Сетон-Уотсон писал в 1915 году, что, если бы не королева Виктория и иностранец Дизраэли, которые не позволили России занять Константинополь в 1877-м, то не было бы войны 1914 года. Здесь можно возразить, что, если бы не бессмысленная политика Эдуарда VII, присоединившегося к Антанте, не погиб бы так страшно правнук Виктории. Лучше всего повел себя ее внук Вильгельм, потребовавший при Брестском мире, чтобы царской семье позволили уехать в Германию. Но тут отказался Николай II — он не хотел ни уехать из России к врагам, ни признать условия Брестского мира. Позже Гергарди, как бы компенсируя прежнюю молчаливость, много писал о гибели царской семьи — в монографии «Романовы» (1940) и в странном «историософском» труде «Пятая колонна Бога».

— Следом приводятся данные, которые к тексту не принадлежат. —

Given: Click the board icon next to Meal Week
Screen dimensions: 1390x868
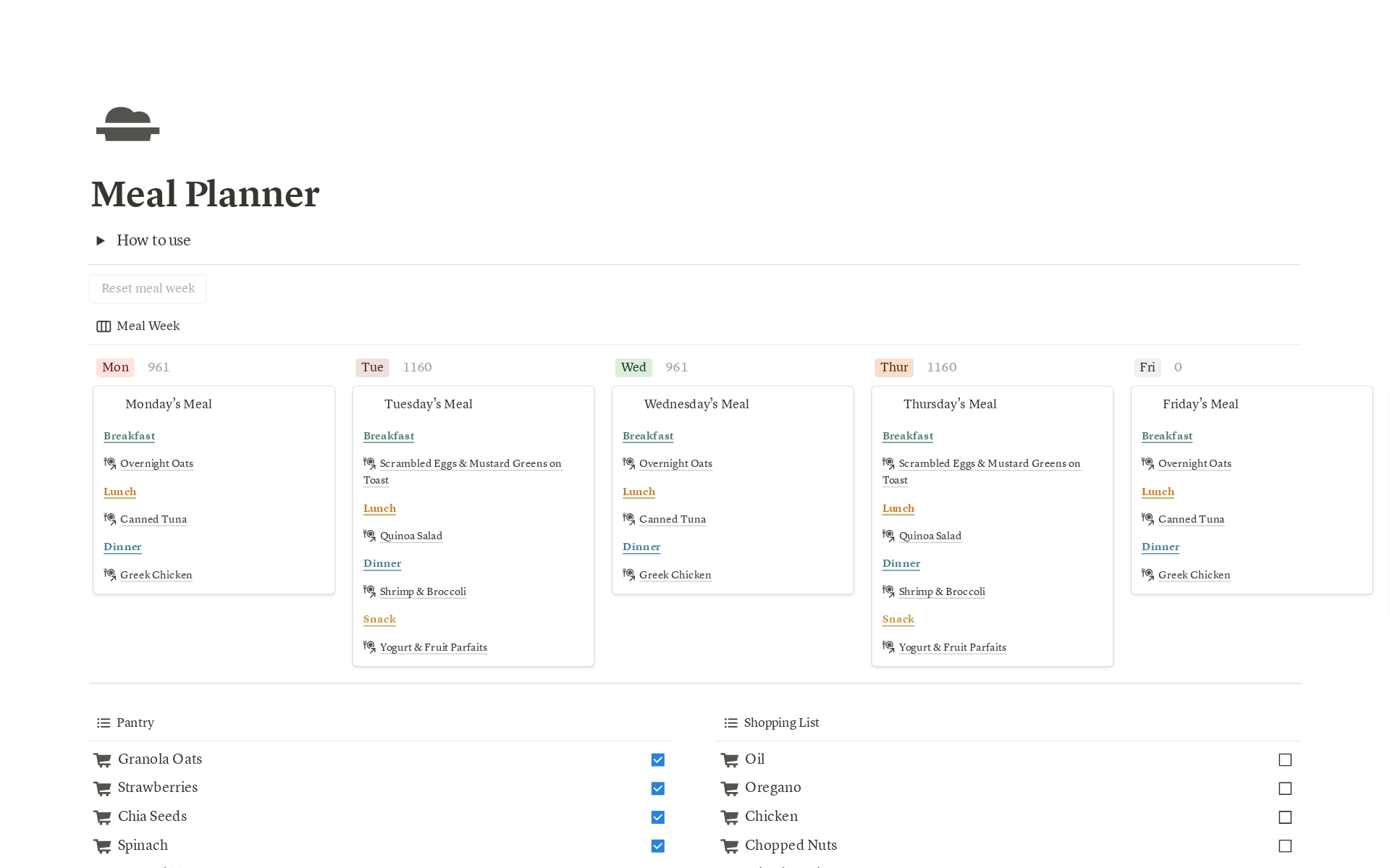Looking at the screenshot, I should click(x=103, y=326).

Одновременно с романом «Тщетность» была написана книжка Гергарди о Чехове, несложная для понимания, но трудная для перевода, потому что ключевое слово в ней — sensibility, а главное эстетическое понятие — expression of sensibility. Воспользуюсь поэтому русским словом, которому нет эквивалента по-английски: мироощущение. Четвертая глава монографии, к примеру, называется: «Средства, с помощью которых его мироощущению было дано выражение; техническое рассмотрение его стиля».

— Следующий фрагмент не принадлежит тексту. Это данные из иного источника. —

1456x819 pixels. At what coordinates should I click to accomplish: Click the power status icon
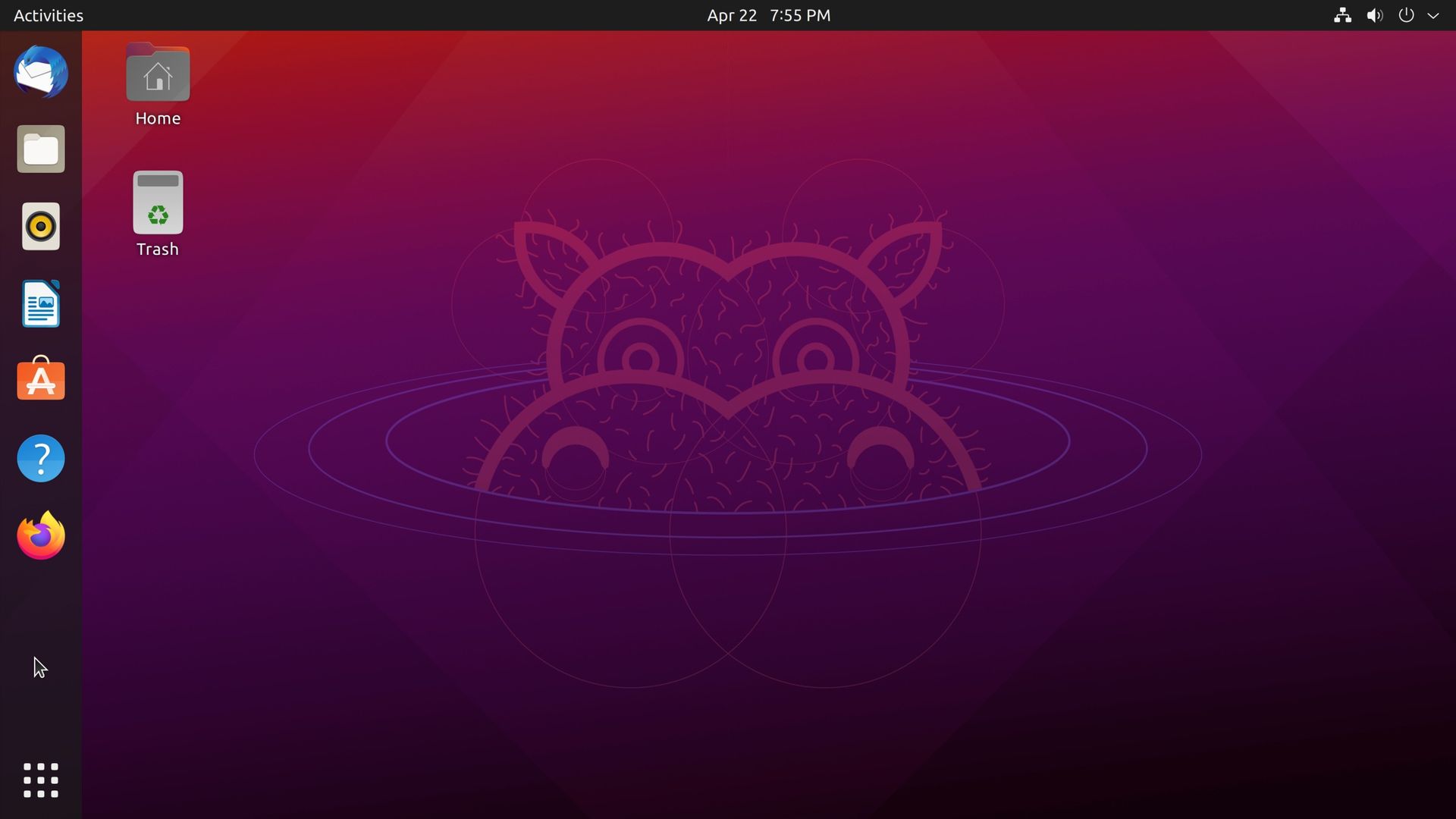1405,15
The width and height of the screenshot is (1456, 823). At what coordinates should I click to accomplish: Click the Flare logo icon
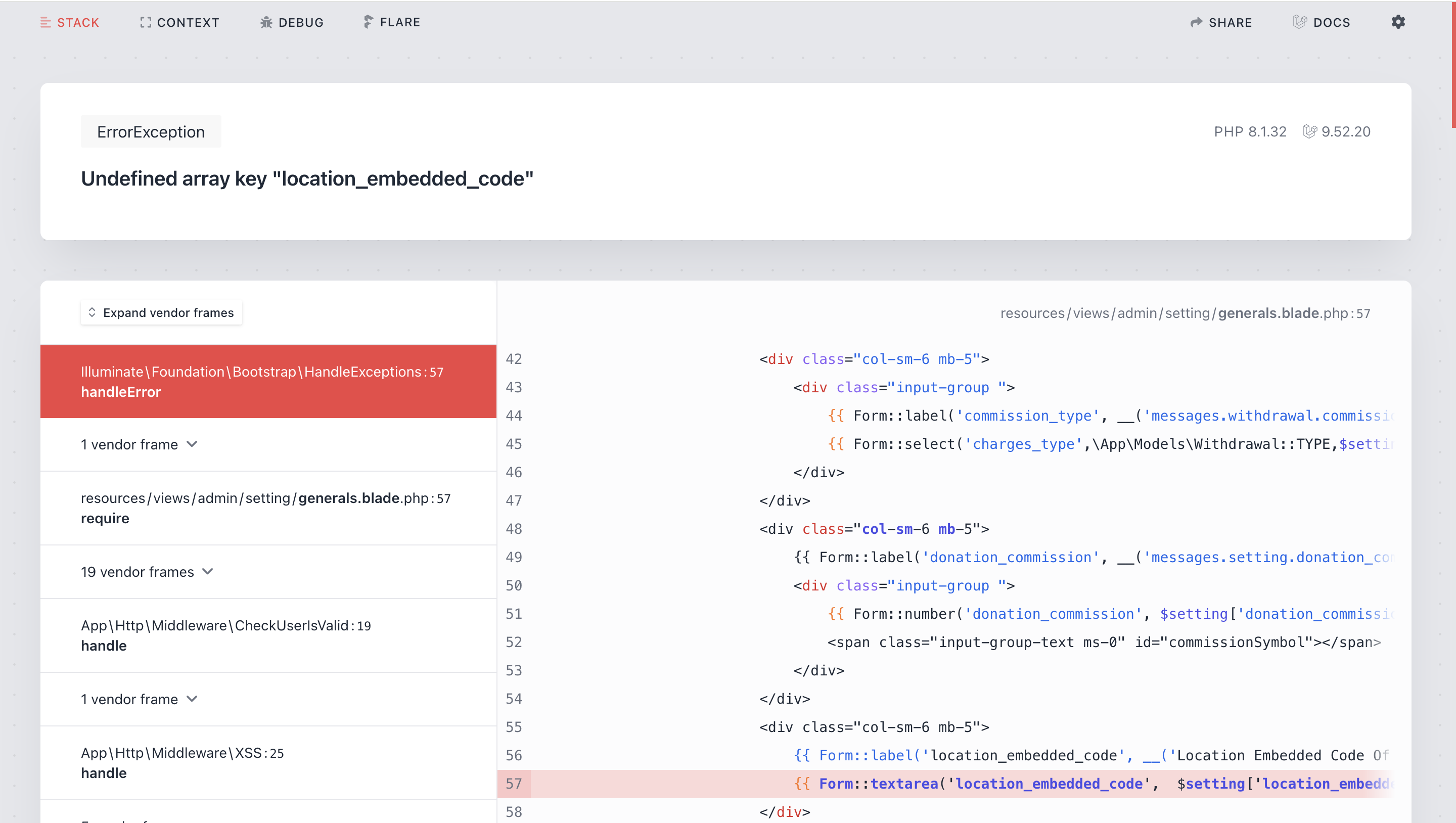[x=368, y=22]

Анализ чеховской «техники» у Гергарди лучше давать в гомеопатических дозах. Вот он пишет о том, как рыбки лоцмана в восторге смотрят на акулу, играющую зашитым в парусину телом Гусева: «Другой писатель, видя, что ему надо представить сцену ужаса, выбирал бы превосходные прилагательные, отвечающие степени страха, которую он стремится выразить, в то время как Чехова не покидает художественный инстинкт сдержанности». Следуют цитаты из заключительных абзацев рассказа: железный колосник выпадает из мешка, разорванного зубами акулы, ударяет ее по боку, испугавши лоцманов, и быстро идет ко дну, а над всем этим нежное небо и океан. Вывод Гергарди — высокопарная студенческая смесь Кольриджа с Толстым: если Чехов, перечитывая самого себя, «испытывал те же чувства, которые побудили его к сочинению этого рассказа, то можно сказать, что его мироощущение сообщило нам себя в совершенном стиле».

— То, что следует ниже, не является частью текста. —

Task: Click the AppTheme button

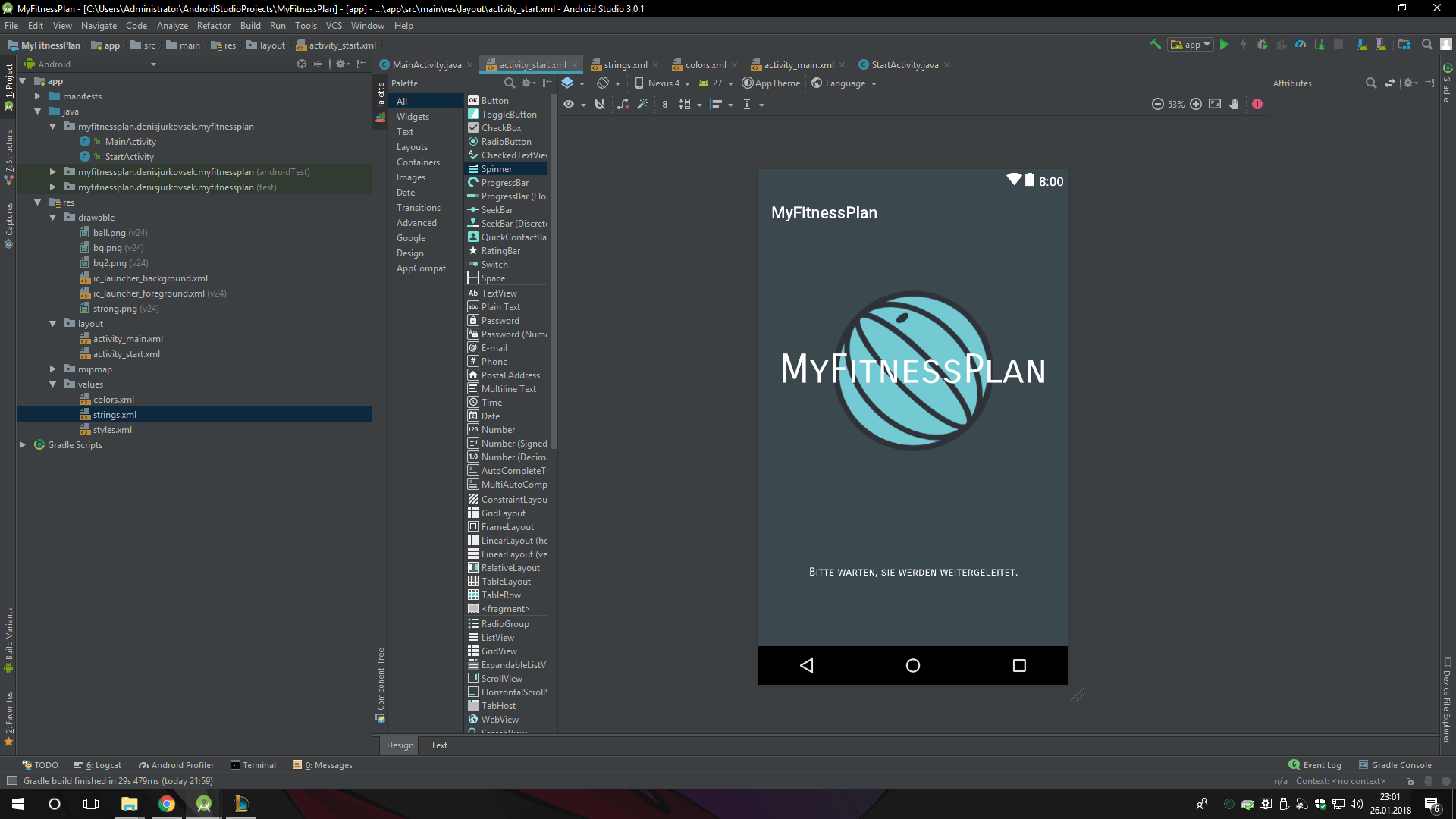Action: 771,83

В размышлениях Гергарди о нравственных типах и о системе ценностей Чехова «мироощущение» точно то же, что в романе «Тщетность». Оно обывательское, то есть культурно мелкое, но в нем разлита нервная тревога и тоска по «отзывчивости». В Наташе из «Трех сестер» Гергарди видит не жестокое зло пошлости, а лишь «легкую вульгарность провинциалки, подражающей дворянам», и главный конфликт низводит к неохоте Наташи и сестер «войти в положение» друг дружки. Так же и «Учитель словесности» — жертва не горшочков со сметаной и глупых женщин, а «слишком большой полноты счастья». В рассказе «Скрипка Ротшильда» Гергарди путает сюжет, машинально приписывая еврею озабоченность «убытками». Разбирая совсем по-мещански «Рассказ неизвестного человека», он полагает, что герой проявил слабость, переменив убеждения, и что судьба двухлетней девочки Орлова (которую отец отдает в частный приют) решена «удовлетворительно» (“is satisfactorily settled”). Вероятно, это следствие воспитания в не очень разборчивых культурных кругах России. В книгах Гергарди упоминаются Горький и Андреев, но не Блок и не Гумилев. Его любимейший поэт после Пушкина и Лермонтова — Апухтин. Но смеяться не надо: Гергарди один из немногих, кто оценил «Дневник Павлика Дольского», найдя в нем не только оригинальное искусство психологического описания и диалога, но и урок мистической тревоги. «Суета сует» проявляется в двух крайностях: в низкой «тщетности» и в высоком «томлении духа». Всю жизнь Гергарди занимался «паранормальным»; эти увлечения (как и рассказ Апухтина «Между жизнью и смертью») отложились в его романе «Воскресение».